Put the lines of the data below, from the first line through the line containing "Looking at the image, I should click on (52, 2571).", into a JSON list of strings with one string per line. Leave out blank lines.

╭─ Data records

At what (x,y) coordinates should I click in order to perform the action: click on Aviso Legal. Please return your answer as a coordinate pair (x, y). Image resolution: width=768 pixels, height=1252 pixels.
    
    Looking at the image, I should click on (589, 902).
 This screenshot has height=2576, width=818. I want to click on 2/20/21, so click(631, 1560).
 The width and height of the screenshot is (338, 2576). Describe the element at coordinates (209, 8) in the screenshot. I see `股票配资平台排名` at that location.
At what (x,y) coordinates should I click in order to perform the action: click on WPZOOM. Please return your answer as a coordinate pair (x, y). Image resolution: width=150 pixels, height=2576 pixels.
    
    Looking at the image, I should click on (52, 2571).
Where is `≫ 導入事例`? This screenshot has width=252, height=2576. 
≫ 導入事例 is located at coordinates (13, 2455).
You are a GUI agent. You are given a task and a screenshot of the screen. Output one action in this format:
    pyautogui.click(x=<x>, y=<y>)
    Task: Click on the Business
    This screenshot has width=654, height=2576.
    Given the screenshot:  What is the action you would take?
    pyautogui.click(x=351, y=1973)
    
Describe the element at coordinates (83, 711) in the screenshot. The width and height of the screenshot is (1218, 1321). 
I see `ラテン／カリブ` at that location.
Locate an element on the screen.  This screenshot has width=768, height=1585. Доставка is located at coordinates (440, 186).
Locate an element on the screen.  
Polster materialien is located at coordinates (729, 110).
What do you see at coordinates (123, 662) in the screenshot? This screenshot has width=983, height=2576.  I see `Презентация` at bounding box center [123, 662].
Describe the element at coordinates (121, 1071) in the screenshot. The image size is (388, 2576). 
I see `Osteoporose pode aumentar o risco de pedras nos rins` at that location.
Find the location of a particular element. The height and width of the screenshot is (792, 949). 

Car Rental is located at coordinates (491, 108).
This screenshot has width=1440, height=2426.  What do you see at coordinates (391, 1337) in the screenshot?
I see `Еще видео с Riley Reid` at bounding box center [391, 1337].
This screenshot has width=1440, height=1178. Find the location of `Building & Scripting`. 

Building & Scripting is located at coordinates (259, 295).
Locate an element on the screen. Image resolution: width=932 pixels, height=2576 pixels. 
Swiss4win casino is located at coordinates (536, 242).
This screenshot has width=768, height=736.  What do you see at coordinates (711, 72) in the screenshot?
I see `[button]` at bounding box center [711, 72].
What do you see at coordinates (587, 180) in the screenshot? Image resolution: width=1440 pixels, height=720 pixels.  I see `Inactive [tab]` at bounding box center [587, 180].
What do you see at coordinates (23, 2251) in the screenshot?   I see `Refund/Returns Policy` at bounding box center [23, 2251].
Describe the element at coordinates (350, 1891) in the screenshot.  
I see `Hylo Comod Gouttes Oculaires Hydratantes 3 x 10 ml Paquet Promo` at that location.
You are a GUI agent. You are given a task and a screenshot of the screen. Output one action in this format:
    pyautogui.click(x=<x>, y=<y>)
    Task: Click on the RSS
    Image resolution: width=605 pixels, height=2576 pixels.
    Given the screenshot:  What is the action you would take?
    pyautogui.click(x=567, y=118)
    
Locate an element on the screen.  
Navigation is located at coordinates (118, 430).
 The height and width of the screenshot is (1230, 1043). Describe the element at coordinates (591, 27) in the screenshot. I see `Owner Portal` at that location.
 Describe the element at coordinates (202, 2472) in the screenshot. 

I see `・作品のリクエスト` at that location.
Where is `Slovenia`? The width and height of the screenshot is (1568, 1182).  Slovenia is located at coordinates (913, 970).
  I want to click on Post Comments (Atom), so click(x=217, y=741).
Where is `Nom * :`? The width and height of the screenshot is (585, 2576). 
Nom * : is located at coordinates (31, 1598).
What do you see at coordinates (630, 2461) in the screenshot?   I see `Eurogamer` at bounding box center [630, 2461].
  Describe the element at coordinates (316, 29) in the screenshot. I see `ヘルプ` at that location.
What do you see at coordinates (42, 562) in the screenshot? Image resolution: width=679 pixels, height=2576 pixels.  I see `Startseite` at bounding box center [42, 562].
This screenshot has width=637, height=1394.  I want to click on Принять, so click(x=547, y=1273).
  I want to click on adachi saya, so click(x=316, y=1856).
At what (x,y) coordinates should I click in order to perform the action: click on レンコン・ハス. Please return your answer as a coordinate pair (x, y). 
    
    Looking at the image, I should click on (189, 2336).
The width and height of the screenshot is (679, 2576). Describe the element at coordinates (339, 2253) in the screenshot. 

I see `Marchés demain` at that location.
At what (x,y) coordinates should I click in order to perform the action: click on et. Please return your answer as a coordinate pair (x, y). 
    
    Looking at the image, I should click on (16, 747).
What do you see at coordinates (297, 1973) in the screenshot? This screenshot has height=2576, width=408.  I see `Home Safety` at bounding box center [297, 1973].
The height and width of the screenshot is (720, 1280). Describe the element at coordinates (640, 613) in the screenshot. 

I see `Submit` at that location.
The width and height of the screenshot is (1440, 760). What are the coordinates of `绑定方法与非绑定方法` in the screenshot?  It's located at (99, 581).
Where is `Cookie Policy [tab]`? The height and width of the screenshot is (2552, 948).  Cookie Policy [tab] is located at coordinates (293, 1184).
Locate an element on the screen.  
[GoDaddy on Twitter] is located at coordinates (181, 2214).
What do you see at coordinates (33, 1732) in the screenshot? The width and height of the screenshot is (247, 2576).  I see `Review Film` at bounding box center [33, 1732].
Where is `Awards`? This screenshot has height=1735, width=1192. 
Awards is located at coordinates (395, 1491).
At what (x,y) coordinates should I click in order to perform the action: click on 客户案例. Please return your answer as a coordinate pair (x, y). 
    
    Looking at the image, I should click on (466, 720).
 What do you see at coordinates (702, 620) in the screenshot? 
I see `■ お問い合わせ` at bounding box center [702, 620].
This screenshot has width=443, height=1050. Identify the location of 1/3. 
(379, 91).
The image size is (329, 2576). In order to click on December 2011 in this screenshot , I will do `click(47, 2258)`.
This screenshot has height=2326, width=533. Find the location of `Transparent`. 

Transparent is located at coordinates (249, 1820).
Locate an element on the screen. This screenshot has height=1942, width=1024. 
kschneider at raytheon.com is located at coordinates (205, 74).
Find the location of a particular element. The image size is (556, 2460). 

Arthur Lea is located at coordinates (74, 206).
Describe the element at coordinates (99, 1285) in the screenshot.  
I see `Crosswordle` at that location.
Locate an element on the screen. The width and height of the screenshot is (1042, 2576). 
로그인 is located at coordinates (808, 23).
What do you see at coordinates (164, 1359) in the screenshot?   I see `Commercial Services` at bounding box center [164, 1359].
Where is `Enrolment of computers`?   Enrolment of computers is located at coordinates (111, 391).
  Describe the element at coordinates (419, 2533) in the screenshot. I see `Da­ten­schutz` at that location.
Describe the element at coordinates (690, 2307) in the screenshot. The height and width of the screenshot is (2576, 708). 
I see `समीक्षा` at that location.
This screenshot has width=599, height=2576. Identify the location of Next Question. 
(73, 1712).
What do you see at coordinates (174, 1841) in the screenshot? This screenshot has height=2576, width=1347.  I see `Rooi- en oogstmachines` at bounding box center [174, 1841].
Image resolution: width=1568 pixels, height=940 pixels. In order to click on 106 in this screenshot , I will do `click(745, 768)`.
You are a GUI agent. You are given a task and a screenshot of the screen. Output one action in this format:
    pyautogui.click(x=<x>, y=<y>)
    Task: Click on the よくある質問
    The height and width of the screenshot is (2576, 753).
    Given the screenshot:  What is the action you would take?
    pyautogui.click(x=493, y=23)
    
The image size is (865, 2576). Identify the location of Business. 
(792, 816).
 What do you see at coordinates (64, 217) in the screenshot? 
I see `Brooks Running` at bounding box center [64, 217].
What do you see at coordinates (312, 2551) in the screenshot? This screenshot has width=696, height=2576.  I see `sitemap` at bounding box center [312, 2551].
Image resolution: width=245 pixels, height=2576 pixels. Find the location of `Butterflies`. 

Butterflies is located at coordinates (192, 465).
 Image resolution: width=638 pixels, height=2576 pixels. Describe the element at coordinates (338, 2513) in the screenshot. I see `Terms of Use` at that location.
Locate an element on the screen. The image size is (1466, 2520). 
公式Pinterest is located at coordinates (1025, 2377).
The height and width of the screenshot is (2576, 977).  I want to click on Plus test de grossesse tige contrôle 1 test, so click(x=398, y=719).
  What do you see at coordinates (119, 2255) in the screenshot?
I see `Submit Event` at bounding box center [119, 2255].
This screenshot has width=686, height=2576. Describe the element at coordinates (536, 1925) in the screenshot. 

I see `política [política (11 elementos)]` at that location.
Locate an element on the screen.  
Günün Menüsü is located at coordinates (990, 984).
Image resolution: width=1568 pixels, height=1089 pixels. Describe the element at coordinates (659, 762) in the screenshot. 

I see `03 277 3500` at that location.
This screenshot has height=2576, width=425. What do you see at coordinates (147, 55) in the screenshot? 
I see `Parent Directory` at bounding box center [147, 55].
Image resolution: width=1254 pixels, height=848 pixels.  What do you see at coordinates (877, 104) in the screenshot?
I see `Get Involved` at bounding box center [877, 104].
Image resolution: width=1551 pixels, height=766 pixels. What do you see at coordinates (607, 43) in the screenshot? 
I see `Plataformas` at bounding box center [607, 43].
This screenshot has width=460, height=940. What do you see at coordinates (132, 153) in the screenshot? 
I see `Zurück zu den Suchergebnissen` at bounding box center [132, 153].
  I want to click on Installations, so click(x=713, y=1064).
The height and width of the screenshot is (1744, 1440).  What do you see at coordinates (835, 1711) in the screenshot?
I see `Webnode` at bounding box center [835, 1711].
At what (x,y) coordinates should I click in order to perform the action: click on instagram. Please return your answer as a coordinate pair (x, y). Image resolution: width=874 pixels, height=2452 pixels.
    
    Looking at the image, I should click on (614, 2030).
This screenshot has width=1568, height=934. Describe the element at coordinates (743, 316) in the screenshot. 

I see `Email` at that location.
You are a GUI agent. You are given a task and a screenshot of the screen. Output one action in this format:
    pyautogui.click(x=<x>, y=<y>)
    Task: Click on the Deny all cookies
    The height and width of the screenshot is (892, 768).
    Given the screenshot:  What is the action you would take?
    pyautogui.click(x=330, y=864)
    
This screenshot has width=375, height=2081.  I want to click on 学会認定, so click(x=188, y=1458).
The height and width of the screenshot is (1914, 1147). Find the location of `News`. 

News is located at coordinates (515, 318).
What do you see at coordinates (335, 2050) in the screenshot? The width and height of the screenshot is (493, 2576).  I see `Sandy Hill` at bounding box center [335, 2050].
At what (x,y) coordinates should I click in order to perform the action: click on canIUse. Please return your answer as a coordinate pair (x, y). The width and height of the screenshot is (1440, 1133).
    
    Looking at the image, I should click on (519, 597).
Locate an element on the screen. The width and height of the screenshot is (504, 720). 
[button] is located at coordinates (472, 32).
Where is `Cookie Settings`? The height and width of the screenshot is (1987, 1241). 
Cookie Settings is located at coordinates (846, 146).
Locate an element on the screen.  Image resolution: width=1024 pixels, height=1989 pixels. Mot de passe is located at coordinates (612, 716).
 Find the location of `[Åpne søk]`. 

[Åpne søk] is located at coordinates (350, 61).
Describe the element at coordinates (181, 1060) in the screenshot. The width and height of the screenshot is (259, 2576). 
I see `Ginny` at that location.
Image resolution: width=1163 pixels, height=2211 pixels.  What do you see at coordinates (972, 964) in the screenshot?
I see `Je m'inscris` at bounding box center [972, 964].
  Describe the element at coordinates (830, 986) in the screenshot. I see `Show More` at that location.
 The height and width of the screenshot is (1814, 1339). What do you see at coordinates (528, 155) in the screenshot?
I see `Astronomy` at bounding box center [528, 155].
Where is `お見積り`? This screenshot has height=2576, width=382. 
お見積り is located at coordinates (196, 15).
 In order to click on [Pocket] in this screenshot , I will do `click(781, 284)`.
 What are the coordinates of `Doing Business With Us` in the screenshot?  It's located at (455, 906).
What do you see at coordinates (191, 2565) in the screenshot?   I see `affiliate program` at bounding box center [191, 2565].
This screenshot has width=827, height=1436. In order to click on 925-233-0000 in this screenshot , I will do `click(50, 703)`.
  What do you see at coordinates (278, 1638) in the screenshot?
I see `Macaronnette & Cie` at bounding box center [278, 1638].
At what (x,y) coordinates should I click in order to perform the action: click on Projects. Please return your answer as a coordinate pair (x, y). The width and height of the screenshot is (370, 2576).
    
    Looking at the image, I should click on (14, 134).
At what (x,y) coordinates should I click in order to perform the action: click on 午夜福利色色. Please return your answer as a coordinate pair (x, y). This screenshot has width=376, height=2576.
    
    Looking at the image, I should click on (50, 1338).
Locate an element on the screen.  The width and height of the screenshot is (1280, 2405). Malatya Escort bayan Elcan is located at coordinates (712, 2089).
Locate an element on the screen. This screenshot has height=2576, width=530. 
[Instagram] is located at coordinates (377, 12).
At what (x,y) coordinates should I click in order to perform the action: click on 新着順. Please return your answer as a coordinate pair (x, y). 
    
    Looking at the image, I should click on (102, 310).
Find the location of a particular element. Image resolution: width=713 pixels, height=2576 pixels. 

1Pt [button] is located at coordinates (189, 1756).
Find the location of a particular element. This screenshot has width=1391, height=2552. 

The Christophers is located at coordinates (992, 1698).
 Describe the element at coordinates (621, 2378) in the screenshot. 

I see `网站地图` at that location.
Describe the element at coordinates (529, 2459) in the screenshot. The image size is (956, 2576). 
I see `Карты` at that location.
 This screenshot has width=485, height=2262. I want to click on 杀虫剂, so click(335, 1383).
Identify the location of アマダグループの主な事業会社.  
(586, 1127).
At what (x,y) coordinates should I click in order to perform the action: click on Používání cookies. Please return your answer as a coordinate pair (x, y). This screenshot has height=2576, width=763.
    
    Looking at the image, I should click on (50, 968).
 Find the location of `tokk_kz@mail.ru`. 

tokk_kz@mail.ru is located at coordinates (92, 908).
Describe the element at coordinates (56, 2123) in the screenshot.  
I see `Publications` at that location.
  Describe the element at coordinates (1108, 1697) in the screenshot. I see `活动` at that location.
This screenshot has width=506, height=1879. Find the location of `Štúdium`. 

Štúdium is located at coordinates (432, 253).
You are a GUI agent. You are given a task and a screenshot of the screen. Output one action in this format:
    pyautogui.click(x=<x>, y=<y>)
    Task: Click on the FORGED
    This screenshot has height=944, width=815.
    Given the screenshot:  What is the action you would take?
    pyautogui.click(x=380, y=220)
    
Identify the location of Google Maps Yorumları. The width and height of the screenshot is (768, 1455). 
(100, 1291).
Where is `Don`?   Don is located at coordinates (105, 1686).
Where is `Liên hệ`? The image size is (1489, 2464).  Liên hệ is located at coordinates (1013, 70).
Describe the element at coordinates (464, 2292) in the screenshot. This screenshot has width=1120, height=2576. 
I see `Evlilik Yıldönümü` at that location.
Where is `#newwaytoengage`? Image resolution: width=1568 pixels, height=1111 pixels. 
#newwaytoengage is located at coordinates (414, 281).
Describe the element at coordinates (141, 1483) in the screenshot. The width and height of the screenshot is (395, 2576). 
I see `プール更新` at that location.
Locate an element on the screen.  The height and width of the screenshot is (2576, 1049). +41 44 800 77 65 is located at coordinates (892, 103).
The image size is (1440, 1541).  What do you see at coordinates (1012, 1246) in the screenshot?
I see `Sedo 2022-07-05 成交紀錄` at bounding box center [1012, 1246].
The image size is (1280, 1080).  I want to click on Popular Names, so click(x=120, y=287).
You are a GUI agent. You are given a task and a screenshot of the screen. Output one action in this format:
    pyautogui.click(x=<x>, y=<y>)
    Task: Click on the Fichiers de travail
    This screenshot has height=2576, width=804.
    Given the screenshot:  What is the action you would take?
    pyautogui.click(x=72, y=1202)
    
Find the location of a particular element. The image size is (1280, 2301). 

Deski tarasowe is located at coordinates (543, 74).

╰─

Final answer:
[
  "At what (x,y) coordinates should I click in order to perform the action: click on Aviso Legal. Please return your answer as a coordinate pair (x, y). Image resolution: width=768 pixels, height=1252 pixels.",
  "    Looking at the image, I should click on (589, 902).",
  " This screenshot has height=2576, width=818. I want to click on 2/20/21, so click(631, 1560).",
  " The width and height of the screenshot is (338, 2576). Describe the element at coordinates (209, 8) in the screenshot. I see `股票配资平台排名` at that location.",
  "At what (x,y) coordinates should I click in order to perform the action: click on WPZOOM. Please return your answer as a coordinate pair (x, y). Image resolution: width=150 pixels, height=2576 pixels.",
  "    Looking at the image, I should click on (52, 2571)."
]